Recently, a woman wrote a humorous blog for Huffington Post about how much fun it was to be a Benedict Cumberbatch fangirl even though she’s middle-aged. I suspect that folks who walk into my office and see my BC calendar might suspect she speaks for me as well.

Not exactly. Or, at least, not entirely. So why do I love Benedict Cumberbatch and Charles Esten?

Benedict_CumberbatchBENEDICT CUMBERBATCH

1) Enormously talented and serious about his work, Mr. Cumberbatch spent decades honing his craft and getting a good footing playing fops and “child-raping chocolate magnates” and doing Ibsen on the stage  before his career and fame skyrocketed.  “The trajectory (of his meteoric rise) was extreme,” according to Martin Freeman, who ought to know.  You’ll notice I said he was getting a good footing–not paying his dues, as if there’s a certain amount you must pay and then you get to join the club. No such thing. But it makes all the difference in the world if you’ve gotten to work at your craft and know who you are before fame overtakes you.

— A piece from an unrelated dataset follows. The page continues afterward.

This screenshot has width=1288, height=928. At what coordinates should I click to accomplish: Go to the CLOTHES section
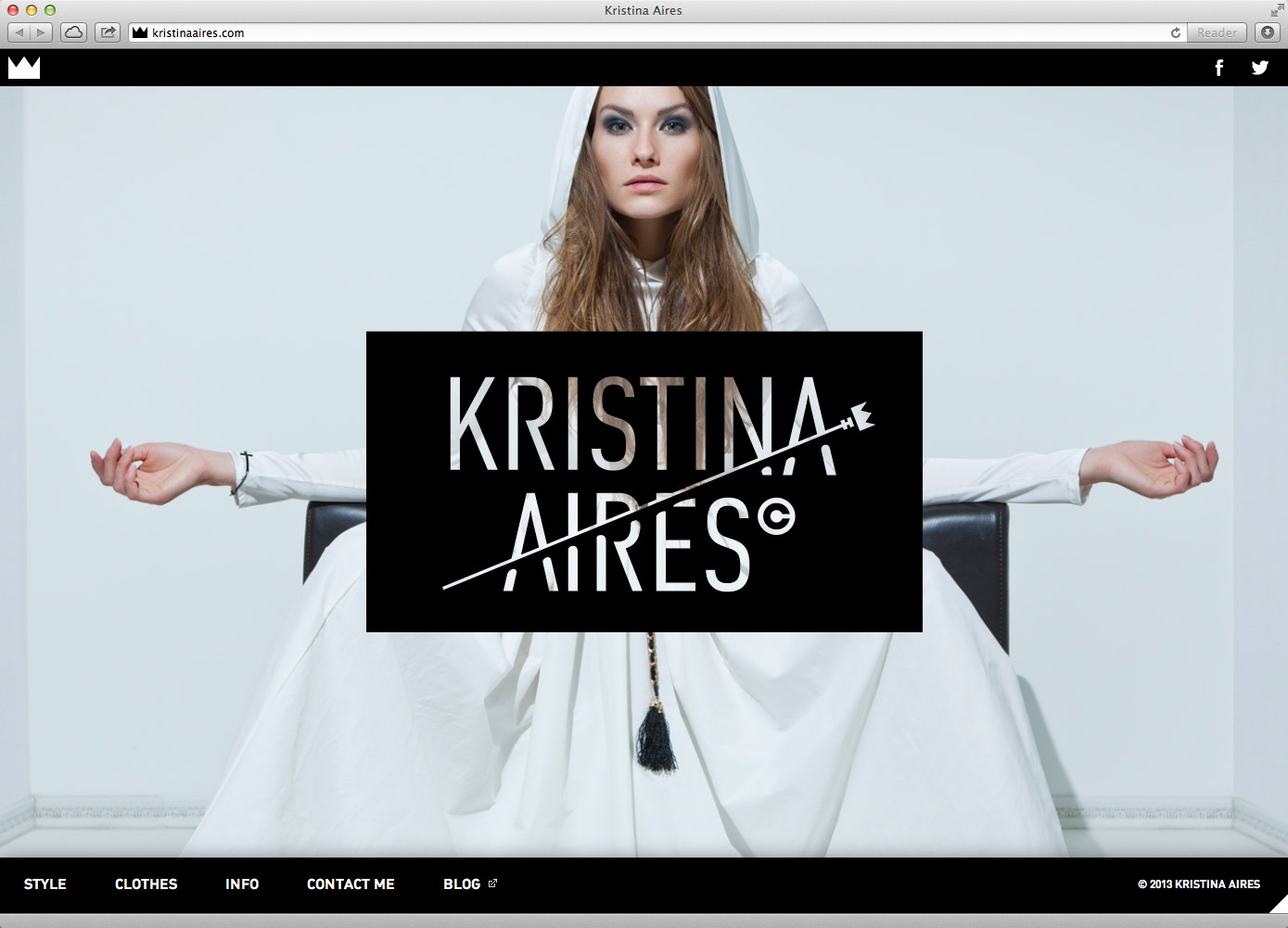click(146, 884)
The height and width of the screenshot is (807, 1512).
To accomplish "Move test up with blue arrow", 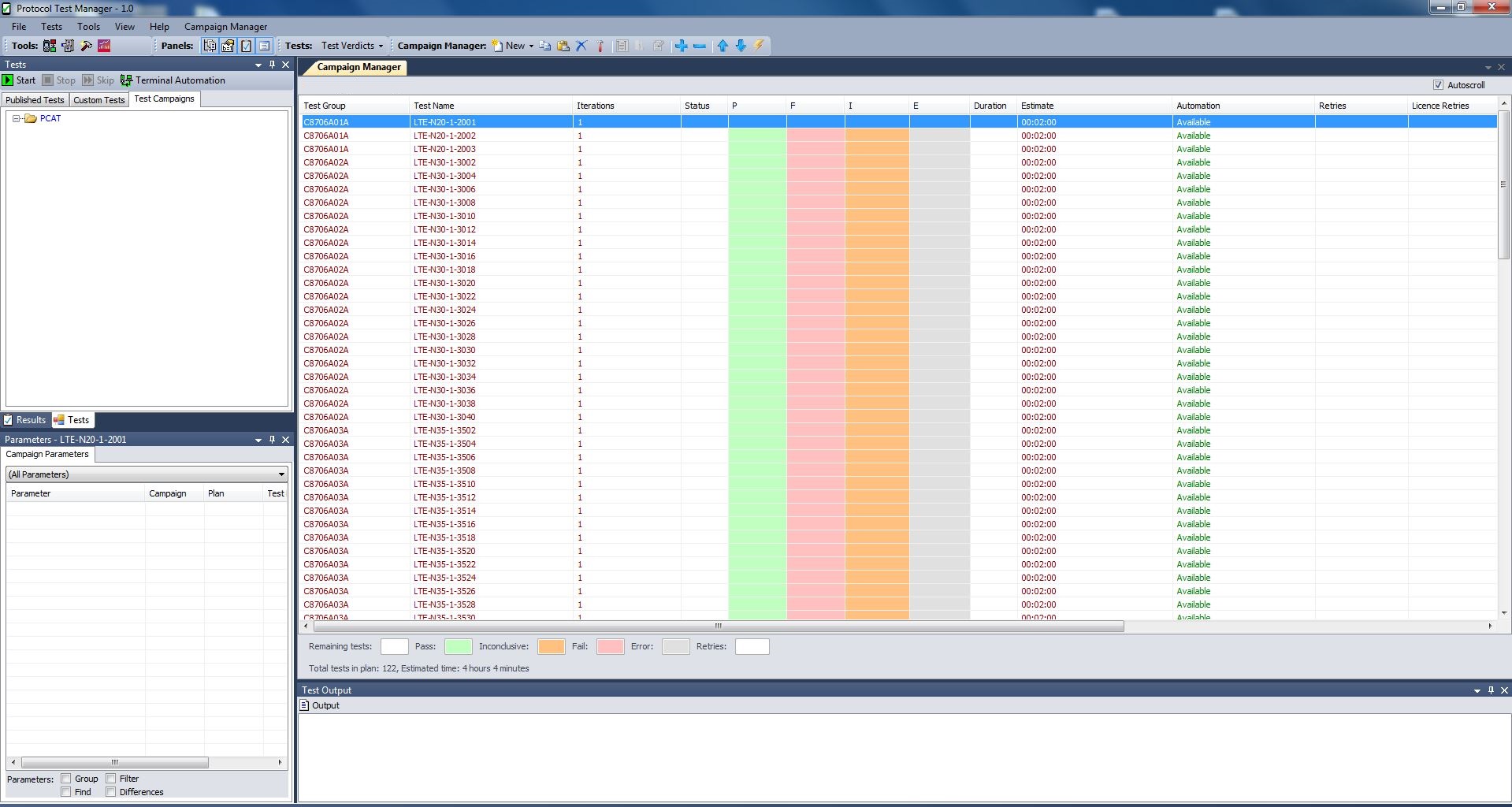I will (x=723, y=46).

2) His male co-stars go all fanboy on him. Even before the hairstylist for the second iteration of “A Study in Pink” got a hold of him and females world over took notice, seemingly every talented young man with whom he made movies had the best time ever with Ben.  I’m not sure what he and Tom Hiddleston were doing during the shooting of WAR HORSE, but whatever it was, when you see the grins they have when they talked about it, they were obviously having a grand time.  By his own admission,  Jonny Lee Miller, with whom he traded roles in Danny Boyle’s FRANKENSTEIN, used to call him up after each episode of SHERLOCK and “go all fanboy” in discussing his acting choices. But my favorite is Tom Hardy, with whom he made STUART: A LIFE BACKWARDS. There’s a video interview in which Mr. Hardy talks about Ben’s acting: “He has a sensibility and a directness and an oddness and a fantastic sense of humor…in acting, he  makes “next level choices…He’s a very generous, very sensitive, very focused, disciplined actor. ..it allows me to be free to do whatever I need to do.  Not everybody runs in the Olympics–[As an actor] Benny should be running in the Olympics.” OMG. Who freaking cares about the shirtless wonders of People’s Sexiest Man Alive” issue. “Talk talent to me” is way beyond  “talk dirty to me.”

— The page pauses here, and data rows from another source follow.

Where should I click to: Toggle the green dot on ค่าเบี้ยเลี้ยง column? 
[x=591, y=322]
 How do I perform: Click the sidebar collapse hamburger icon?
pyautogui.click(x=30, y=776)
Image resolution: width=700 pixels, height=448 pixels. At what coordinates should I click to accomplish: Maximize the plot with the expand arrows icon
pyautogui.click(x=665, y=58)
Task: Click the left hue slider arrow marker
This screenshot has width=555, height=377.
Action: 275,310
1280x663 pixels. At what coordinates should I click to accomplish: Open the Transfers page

3) He’s a gentleman. And he was long before Colin Firth held forth about it in his TIME Magazine tribute. There’s another video from STUART in which Ben arrives on set and introduces himself to all the day players, shaking hands and making them feel important and included.

4) He can chop onions. There’s a segment of a cooking show to prove it. My husband can chop onions, also. That is one reason I am married. I have little patience for men of no practical use.

5) He was nearly murdered and it changed him. He has spoken on several occasions about the time he and some of his fellow cast members from TO THE ENDS OF THE EARTH were carjacked and kidnapped in South Africa and he really thought he was about to be killed. Apparently, this had a profound effect on him; he decided, once he was safe and alive, not to play it safe–that you never know when your life will end and you’d better ring every ounce of living out of it, take risks and chances. It seems he has, and it has paid off. A profound lesson for each of us.

6) He’s a silly dancer, but he doesn’t care. Have you seen him dancing to THRILLER?  He is also in good shape without having 6-pack abs. To my mind, 6-pack abs on actors is like a female actress having a size-0, prepubescent body with breasts. They’re both shapes that do not exist in nature and signify a horrific buy-in to the Hollywood zombie culture. But that’s my prejudice.  Ben is also handsome without being pretty. Much of his handsomeness comes from inside. Others could not wear the same face as well.

7) He is loyal. He is willing to work with his parents on SHERLOCK, which demonstrates an alarming vulnerability to me. He also did his best to stand up for Mark Gatiss Steven Moffat when CBS asked them to write a modern-day NYC version of Sherlock and promised they wouldn’t do one without them and then they did. Ben had a difficult dance because he was also doing his best to also be supportive of his friend Jonny Lee Miller, who was cast as Sherlock; yes, the yin and yang actors at it again. You can’t make this stuff up.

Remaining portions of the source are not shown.